EXERCISE: Every line in the data must be transcribed exactly.

EXERCISE MATERIAL:
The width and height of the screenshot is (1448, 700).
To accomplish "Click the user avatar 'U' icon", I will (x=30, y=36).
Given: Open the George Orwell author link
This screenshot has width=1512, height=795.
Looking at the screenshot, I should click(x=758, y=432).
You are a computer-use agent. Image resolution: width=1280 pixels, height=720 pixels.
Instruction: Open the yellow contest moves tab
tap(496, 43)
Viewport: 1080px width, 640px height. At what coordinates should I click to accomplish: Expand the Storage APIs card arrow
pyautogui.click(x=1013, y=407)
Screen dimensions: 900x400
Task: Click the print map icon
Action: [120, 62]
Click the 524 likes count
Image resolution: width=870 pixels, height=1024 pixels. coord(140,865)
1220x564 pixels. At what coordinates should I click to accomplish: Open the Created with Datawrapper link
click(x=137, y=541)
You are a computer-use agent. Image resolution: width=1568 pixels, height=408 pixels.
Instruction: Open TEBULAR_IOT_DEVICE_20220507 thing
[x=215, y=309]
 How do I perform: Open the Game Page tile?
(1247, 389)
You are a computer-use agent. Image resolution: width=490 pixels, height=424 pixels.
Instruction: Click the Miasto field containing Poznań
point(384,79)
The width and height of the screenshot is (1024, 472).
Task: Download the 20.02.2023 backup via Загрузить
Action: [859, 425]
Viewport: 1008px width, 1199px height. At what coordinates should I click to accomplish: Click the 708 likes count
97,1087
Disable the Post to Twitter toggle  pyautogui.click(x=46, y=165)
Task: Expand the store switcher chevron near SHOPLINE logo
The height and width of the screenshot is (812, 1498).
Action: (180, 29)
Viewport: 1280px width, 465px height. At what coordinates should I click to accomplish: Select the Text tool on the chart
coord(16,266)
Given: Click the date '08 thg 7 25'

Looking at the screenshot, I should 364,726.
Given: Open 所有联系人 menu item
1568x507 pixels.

EXERCISE RESPONSE:
The width and height of the screenshot is (1448, 700).
To accomplish "Click the user avatar 'U' icon", I will (x=30, y=36).
Given: Open the George Orwell author link
This screenshot has width=1512, height=795.
Looking at the screenshot, I should click(x=758, y=432).
You are a computer-use agent. Image resolution: width=1280 pixels, height=720 pixels.
Instruction: Open the yellow contest moves tab
tap(496, 43)
Viewport: 1080px width, 640px height. At what coordinates should I click to accomplish: Expand the Storage APIs card arrow
pyautogui.click(x=1013, y=407)
Screen dimensions: 900x400
Task: Click the print map icon
Action: [120, 62]
Click the 524 likes count
Image resolution: width=870 pixels, height=1024 pixels. coord(140,865)
1220x564 pixels. At what coordinates should I click to accomplish: Open the Created with Datawrapper link
click(x=137, y=541)
You are a computer-use agent. Image resolution: width=1568 pixels, height=408 pixels.
Instruction: Open TEBULAR_IOT_DEVICE_20220507 thing
[x=215, y=309]
 How do I perform: Open the Game Page tile?
(1247, 389)
You are a computer-use agent. Image resolution: width=490 pixels, height=424 pixels.
Instruction: Click the Miasto field containing Poznań
point(384,79)
The width and height of the screenshot is (1024, 472).
Task: Download the 20.02.2023 backup via Загрузить
Action: [859, 425]
Viewport: 1008px width, 1199px height. At what coordinates should I click to accomplish: Click the 708 likes count
97,1087
Disable the Post to Twitter toggle  pyautogui.click(x=46, y=165)
Task: Expand the store switcher chevron near SHOPLINE logo
The height and width of the screenshot is (812, 1498).
Action: (180, 29)
Viewport: 1280px width, 465px height. At what coordinates should I click to accomplish: Select the Text tool on the chart
coord(16,266)
Given: Click the date '08 thg 7 25'

Looking at the screenshot, I should 364,726.
Given: Open 所有联系人 menu item
1568x507 pixels.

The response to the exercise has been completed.